Friday, December 11, 2009

Portraits of Times Past

Yesterday I played hooky — took a subway ride to Prospect Heights, had a leisurely lunch with a friend at Tom's on Washington Avenue and then spent a couple of pleasant hours meandering around the Brooklyn Museum.

My original purpose was to see the "Who Shot Rock & Roll" exhibit — a collection of photos, slides and films of singers and bands from the 1950s through the recent past. It's a well-mounted show filled with vivid, iconic shots. Some artists are represented by one-offs and others — Elvis, the Beatles, Dylan and Hendrix, for example — are given their own sections. Although some of the work was magnificent, without music and movement, little of it felt like rock & roll to me. One exception: David LaChapelle's strange and hypnotic video of the Vines doing their song "Outtathaway."

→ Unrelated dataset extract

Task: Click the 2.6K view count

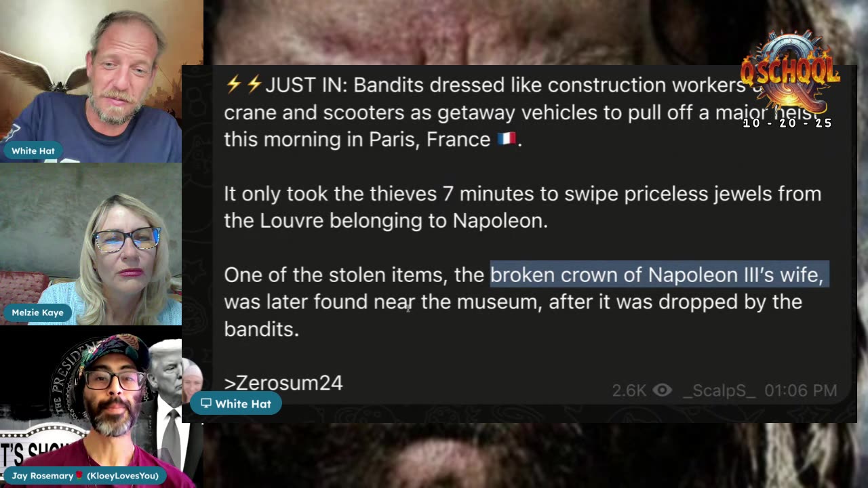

The more interesting portraits, at least to me, were just down the hall in the gallery of paintings of North American aristocrats of the late 1700s and early 1800s. The men uniformly looked pampered and powerful. But the women...they were a different story. I found myself having silent conversations with them.

“No object is so beautiful that, under certain conditions, it will not look ugly.”
~ Oscar Wilde



Some had unibrows and dark moustaches that cried out for tweezers and waxing. The portrait above is Mrs. John Haskins (née Hannah Upham), painted by Joseph Badger in 1759. As I looked at her my heart ached. I wanted to say, "Hannah, sweetie, let's fix that hair. It's all wrong for your narrow little face."

“Beauty is in the eye of the beholder and it may be necessary from time to time to give a stupid or misinformed beholder a black eye.”
~ Miss Piggy

And look at Doña Maria de la Luz Padilla (Gomez de) Cervantes as she was painted by Miguel Cabrera in 1760. It's obvious she has great wealth; just take a gander at her massive pendant, her rings and bracelets and that bejeweled headdress. But it is also obvious she is entirely miserable. My guess: she cannot breathe in that horrible outfit, and she has been posing in it for who knows how many days. Look at her waist. Inside, Doña Maria is screaming, "Get me out of this wretched corset right now!" but she lacks the courage or pulmonary power to say it. And so she sips in teaspoonfuls of air and pouts.

But then, a few steps down the hall and 66 years later, I came upon the glorious Peale sisters, Eleanor and Rosalba, painted by their father Rembrandt Peale in 1826. Graceful, poised, softly coiffed and apparently less cruelly corseted, they seem serene. Way to go, Peale sisters. Daddy loves you.



"I'm tired of all this nonsense about beauty being only skin-deep. That's deep enough. What do you want, an adorable pancreas?"